**Fragmento original:**
---------------

Tanto Lactancio como Eusebio pusieron en relación la victoria de Puente Milvio con el fin de las persecuciones contra los cristianos. Si Lactancio (44, 5-6) habla de un sueño de Constantino I que le llevó a colocar el crismón en los escudos de sus soldados antes de la batalla, Eusebio (Vida de Constantino, 1, 28-29) llega a referir una aparición de Cristo al Emperador, que le habría ordenado colocar la cruz en sus estandartes. Sea como fuere y más allá de la leyenda, el Constantino I que llegó a Roma en octubre del 312 justificó su victoria por el apoyo del dios de los cristianos y aceptó la presencia de éstos en el Imperio como estrategia política para sostener el trono, pese a que sus convicciones cristianas distaran mucho de ser reales; de hecho, mantuvo el culto a dioses como Marte o Apolo y sólo aceptó el bautismo poco antes de su muerte el año 337.
Obtenido el control de Roma, el 313 es un año clave para entender el nuevo rumbo que había de tomar el Imperio romano. Tras ser reconocido por el Senado como cabeza del gobierno, Constantino I se ocupó de la reorganización de las tropas, del abastecimiento de la capital y de adoptar las primeras medidas legales para asegurar la situación (Aurelio Víctor, 40, 24-25).

---------------

**Lista de filas:**

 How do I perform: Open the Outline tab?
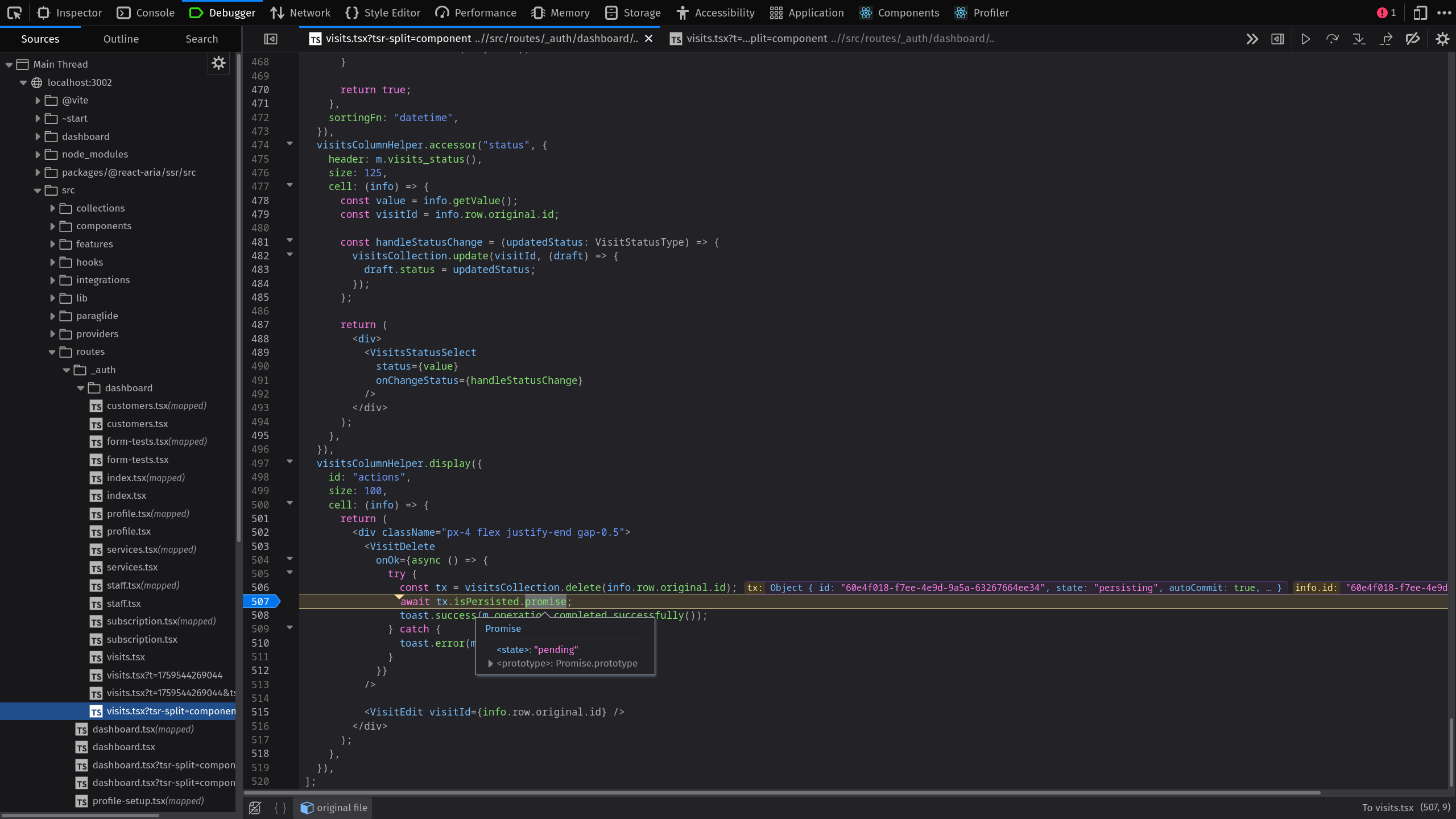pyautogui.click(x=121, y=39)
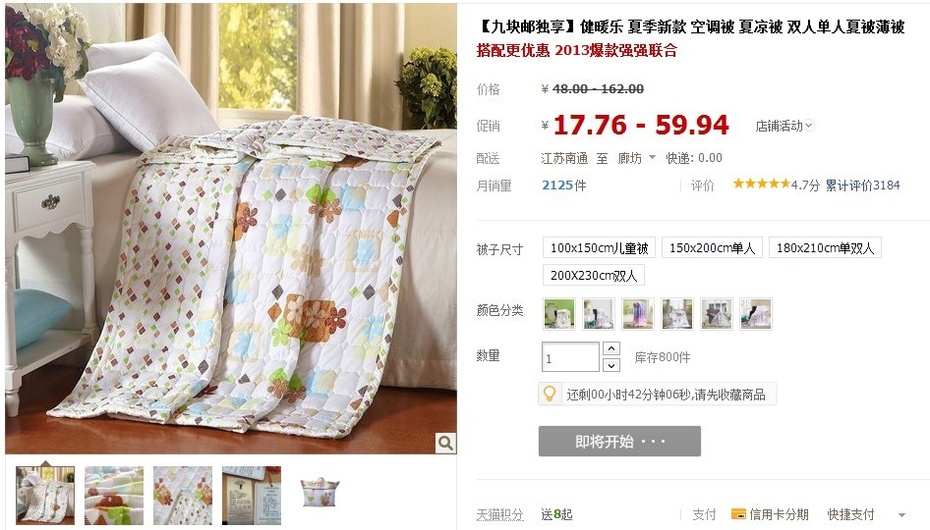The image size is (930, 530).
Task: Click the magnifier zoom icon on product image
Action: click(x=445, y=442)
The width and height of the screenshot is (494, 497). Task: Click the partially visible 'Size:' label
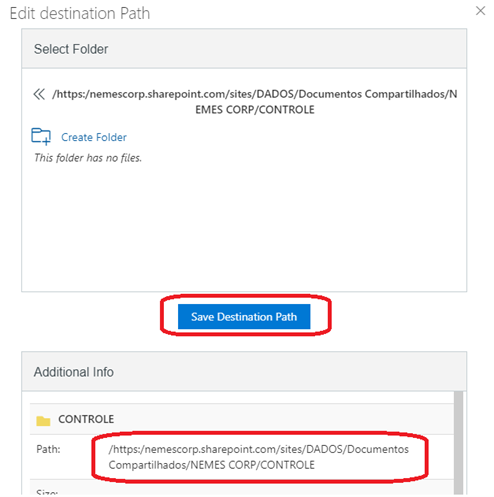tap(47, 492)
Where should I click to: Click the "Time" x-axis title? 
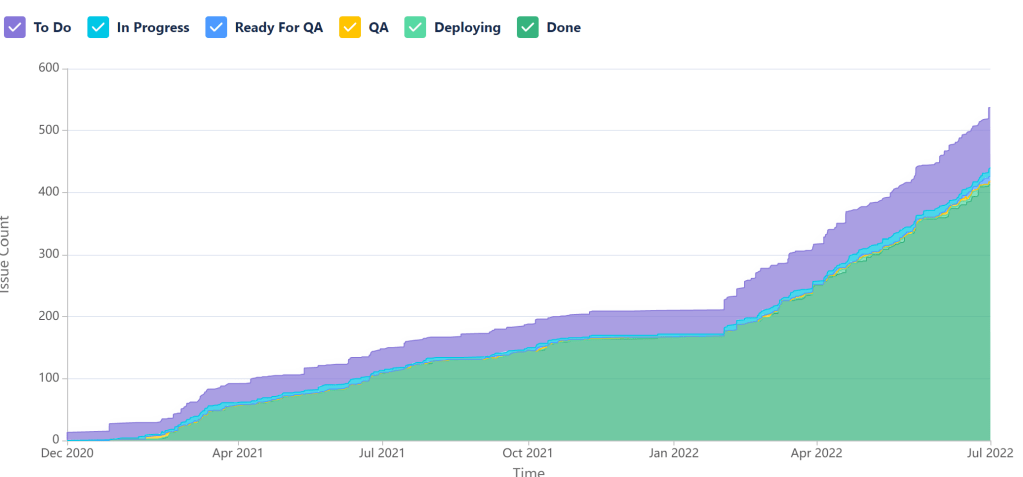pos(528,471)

---------------

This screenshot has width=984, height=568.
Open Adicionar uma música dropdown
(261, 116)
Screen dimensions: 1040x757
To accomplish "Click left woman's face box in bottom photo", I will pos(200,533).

---------------

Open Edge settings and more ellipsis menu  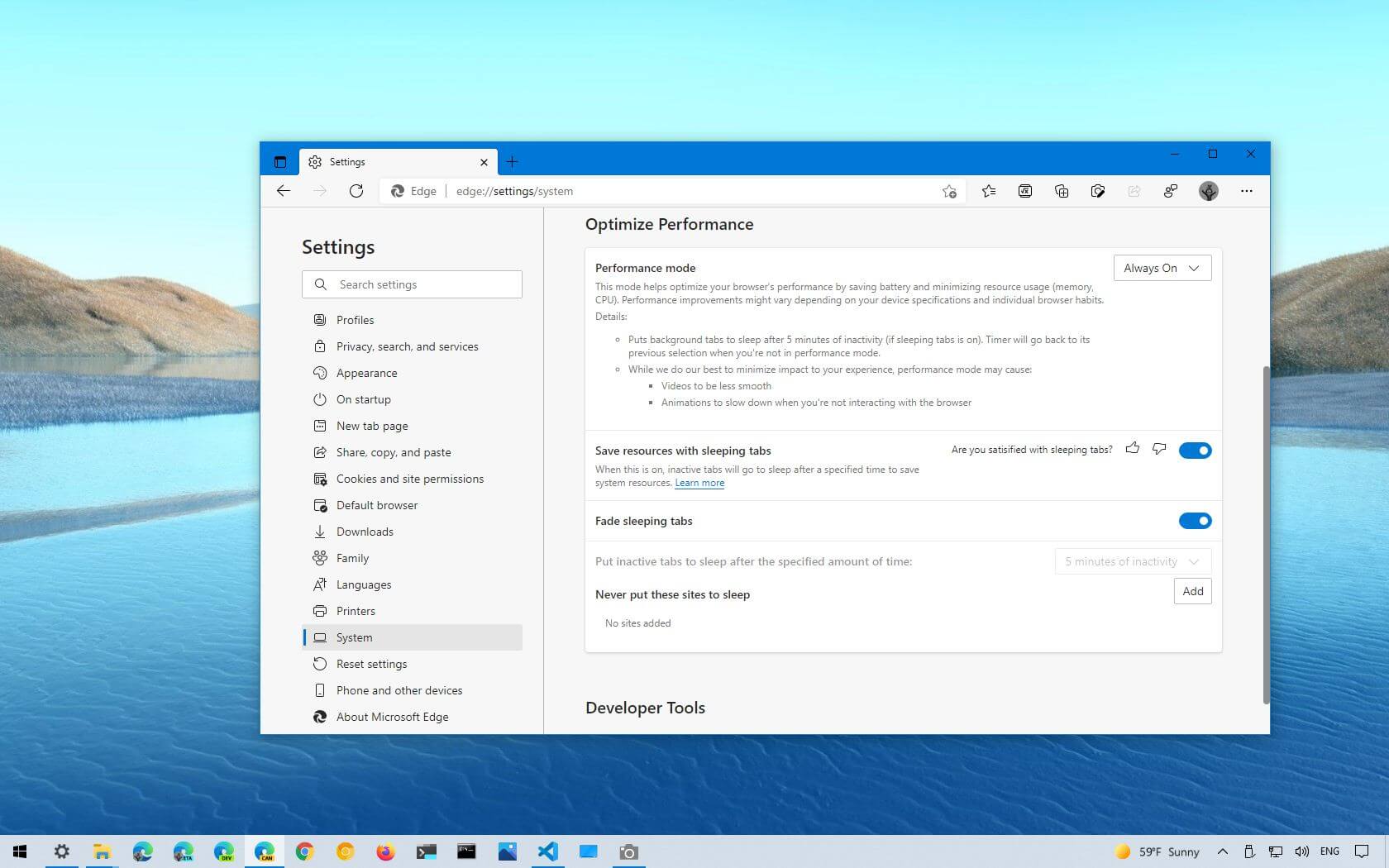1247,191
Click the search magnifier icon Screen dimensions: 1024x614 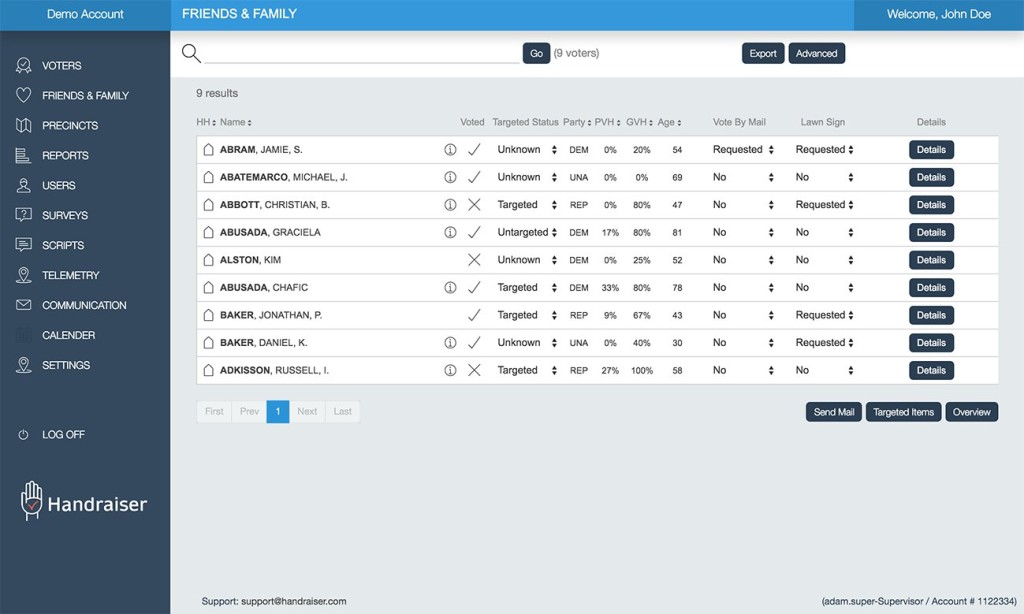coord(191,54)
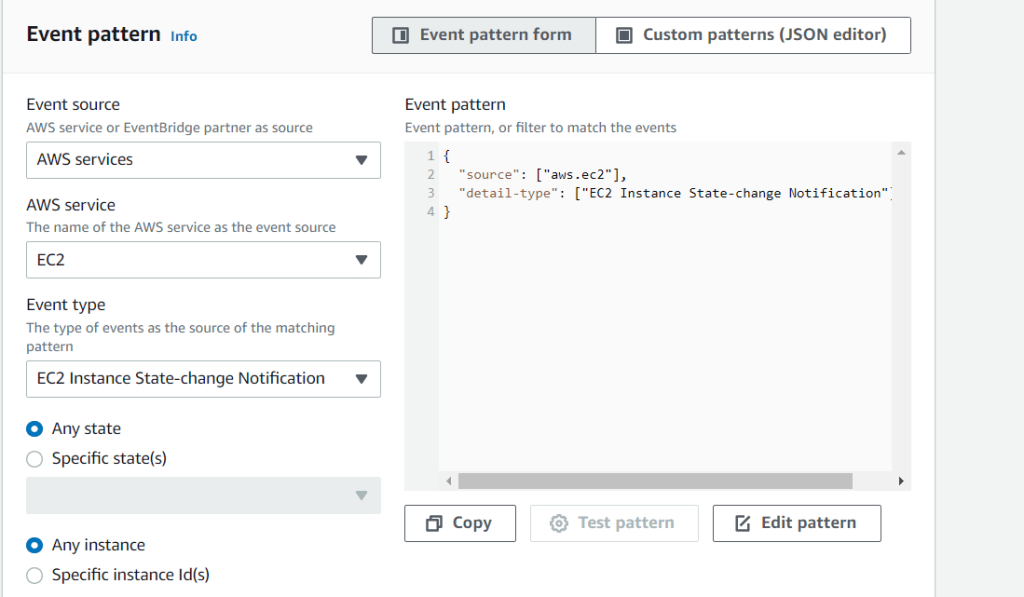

---------------

**Tareas y ejercicios:**
**A.** Según el fragmento sobre Constantino, ¿cuándo aceptó el bautismo el emperador?
**B.** Enumera todos los autores que se citan en el fragmento sobre Constantino.
**C.** Continúa el fragmento sobre Constantino desde donde termina.

**Respuestas esperadas:**
**A.** Poco antes de su muerte, en el año 337.

**B.** Lactancio, Eusebio y Aurelio Víctor.

**C.**
Ese mismo año, tras su reunión en febrero con Licinio en Mediolanum (Milán) —donde se aseguró la relación dinástica entre los dos gobernantes con la unión de Licinio y Constantia, la hermanastra de Constantino I—, se adoptó una política religiosa común que Licinio promulgaría en junio como edicto, el conocido comúnmente como Edicto de Milán o Edicto de Tolerancia (Lactancio, 48; Eusebio, Historia eclesiástica, 10, 5), nombre que más propiamente corresponde al promulgado por Galerio en Serdica (Sofía) el año 311 poco antes de su muerte.
Pero la irrupción del cristianismo en la esfera política no aseguraba la estabilidad en materia religiosa, pues las diferencias entre las diversas corrientes del pensamiento cristiano obligarían a Constantino I a intervenir en sus disputas internas, como se puso de manifiesto en el Concilio de Arlés el 1 de agosto del año 314, en el que se condenó a los Donatistas, o más tarde en el de Nicea de 325 contra los Arrianistas. Las consecuencias prácticas del Edicto de Tolerancia fueron la financiación estatal para la construcción de iglesias en Roma, Italia y África y la concesión al papa Milcíades del palacio del Laterano, donde se comenzó enseguida la construcción de la basílica laterana; al mismo tiempo, el Estado asumía una parte de la manutención del clero cristiano, al que se eximía de tributar y, desde el año 321, la iglesia cristiana fue autorizada a recibir herencias, lo que propició el rápido crecimiento de su patrimonio.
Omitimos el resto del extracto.